The decision cannot be undone, but it seems to me that this case offers important lessons for the conduct of national security reviews in the future. I'd like to lean forward to quickly identify four such lessons for the committee.

The first is with regard to strategic vision, which others testifying have referenced. In my view, a national security review needs to be guided by a coherent economic security strategy for Canada. An economic security strategy remains under development, but it is not in place. There is also a promised critical minerals strategy, which is also not ready. The strategy will be important to address Canadian potentialities, especially with regard to northern development; to detail a Canadian approach to joint efforts with the United States; and to account for disturbing trends, which we've heard about, in the global concentration of critical minerals processing, where China has established a very formidable lead, perhaps a near monopoly. The absence of this strategic framework leaves the application of a national security review under the Investment Canada Act in a state of confusion.

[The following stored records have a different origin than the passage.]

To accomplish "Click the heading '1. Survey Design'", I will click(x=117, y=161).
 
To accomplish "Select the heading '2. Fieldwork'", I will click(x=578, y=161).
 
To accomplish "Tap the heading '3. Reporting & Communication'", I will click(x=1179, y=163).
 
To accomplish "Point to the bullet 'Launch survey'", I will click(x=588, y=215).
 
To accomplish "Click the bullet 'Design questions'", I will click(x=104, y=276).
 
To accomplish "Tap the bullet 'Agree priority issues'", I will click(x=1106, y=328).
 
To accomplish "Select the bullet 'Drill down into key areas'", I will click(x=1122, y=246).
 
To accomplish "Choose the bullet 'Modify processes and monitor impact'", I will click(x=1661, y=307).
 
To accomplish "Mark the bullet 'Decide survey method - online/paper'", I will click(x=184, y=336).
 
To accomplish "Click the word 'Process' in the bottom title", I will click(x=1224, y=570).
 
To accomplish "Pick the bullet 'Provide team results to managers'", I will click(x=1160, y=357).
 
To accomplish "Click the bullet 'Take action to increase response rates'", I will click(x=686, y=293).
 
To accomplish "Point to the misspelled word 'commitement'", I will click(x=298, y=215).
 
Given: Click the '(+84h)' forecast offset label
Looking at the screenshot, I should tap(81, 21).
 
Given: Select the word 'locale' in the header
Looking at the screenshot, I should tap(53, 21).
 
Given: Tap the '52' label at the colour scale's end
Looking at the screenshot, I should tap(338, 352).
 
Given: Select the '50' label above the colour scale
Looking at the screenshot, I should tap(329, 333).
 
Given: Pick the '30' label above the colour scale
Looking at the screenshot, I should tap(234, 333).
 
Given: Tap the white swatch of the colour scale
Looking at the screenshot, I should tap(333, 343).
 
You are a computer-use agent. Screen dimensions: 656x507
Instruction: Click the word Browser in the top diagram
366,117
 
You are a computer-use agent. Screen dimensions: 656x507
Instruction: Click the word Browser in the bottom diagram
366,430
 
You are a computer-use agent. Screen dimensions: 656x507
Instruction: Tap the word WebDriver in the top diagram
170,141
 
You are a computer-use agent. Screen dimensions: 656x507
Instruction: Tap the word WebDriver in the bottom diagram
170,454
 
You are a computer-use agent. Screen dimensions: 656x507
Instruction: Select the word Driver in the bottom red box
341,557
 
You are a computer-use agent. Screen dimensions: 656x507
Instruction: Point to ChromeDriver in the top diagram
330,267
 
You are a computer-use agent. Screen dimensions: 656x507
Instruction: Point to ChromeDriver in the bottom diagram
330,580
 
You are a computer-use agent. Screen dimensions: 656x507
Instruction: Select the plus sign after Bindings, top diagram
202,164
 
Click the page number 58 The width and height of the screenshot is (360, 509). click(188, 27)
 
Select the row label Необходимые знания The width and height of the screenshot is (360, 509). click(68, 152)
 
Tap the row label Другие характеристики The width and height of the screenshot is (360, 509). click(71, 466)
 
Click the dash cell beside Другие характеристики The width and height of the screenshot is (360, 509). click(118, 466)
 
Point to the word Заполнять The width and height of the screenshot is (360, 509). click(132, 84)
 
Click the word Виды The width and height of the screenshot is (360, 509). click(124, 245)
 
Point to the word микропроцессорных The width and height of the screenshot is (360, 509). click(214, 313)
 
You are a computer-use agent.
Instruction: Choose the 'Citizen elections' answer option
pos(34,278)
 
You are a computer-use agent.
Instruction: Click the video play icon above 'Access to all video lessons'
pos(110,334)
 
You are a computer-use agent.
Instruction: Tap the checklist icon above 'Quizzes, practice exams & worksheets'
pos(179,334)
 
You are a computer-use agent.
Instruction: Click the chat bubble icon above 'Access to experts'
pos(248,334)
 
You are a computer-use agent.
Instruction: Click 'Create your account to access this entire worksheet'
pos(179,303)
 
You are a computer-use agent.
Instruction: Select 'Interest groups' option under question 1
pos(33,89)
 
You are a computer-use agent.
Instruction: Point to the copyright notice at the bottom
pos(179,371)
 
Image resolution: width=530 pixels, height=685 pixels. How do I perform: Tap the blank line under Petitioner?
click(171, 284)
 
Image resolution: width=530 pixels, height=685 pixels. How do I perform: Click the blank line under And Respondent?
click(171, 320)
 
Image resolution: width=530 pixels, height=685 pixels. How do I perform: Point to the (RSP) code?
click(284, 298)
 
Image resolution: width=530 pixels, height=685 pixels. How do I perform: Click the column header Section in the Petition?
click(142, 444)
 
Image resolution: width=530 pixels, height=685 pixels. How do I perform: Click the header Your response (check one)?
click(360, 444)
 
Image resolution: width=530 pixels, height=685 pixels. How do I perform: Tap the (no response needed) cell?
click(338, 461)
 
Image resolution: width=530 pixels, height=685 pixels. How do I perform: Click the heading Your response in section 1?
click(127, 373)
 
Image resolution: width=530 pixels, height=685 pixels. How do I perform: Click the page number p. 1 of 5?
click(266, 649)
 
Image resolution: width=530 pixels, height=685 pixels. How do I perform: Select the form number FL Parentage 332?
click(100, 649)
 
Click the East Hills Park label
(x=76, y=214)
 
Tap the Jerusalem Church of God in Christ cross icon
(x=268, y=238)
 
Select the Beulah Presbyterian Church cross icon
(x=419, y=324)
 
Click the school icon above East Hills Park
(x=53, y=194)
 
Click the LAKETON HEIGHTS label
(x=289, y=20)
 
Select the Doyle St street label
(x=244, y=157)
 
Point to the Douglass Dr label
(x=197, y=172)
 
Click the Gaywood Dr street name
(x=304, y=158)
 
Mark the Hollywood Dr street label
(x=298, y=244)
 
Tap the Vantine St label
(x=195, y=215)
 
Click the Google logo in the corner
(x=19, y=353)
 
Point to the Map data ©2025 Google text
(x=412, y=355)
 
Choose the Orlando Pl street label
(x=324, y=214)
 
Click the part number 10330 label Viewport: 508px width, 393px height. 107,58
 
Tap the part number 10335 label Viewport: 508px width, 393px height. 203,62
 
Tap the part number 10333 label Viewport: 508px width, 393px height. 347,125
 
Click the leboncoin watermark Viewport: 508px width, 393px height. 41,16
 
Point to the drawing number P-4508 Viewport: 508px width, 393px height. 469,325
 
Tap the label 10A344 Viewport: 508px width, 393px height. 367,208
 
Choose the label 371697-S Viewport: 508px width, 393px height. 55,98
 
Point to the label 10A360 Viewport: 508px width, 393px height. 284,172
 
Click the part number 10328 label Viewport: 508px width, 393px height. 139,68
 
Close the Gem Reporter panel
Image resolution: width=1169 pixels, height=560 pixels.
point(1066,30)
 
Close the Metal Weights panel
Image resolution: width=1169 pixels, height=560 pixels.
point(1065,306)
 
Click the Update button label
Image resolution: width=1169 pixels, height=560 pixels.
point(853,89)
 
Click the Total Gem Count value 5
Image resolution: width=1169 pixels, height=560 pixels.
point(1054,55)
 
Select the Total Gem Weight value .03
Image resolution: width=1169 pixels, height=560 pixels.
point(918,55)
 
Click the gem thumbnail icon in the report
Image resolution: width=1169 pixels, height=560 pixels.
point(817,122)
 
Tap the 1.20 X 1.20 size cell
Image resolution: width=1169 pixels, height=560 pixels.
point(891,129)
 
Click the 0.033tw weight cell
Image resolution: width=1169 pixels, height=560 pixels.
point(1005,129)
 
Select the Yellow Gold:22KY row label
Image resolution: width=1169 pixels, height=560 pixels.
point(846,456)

The second point I'd make is on translating policy intentions into action. The revised guidelines on a national security review of investments issued on March 24, 2021, state that all foreign investments by state-owned investors will be subject to enhanced scrutiny and that the minister may take into account, “The potential impact of the investment on critical minerals and critical mineral supply chains.” Lithium is included, of course, in the government's list of critical minerals.

The ISED minister's mandate letter, published on December 16, 2021, contains multiple relevant directives, including the use of the Investment Canada Act “to ensure the protection and development of our critical minerals.” It calls for the creation of a critical minerals strategy. It talks about the promotion of economic security, the need to modernize the Investment Canada Act to strengthen national security reviews, and the safeguarding of intellectual property-intensive businesses. However, it seems to me there are significant gaps between these recent policy statements and promises and their implementation. These must be urgently addressed.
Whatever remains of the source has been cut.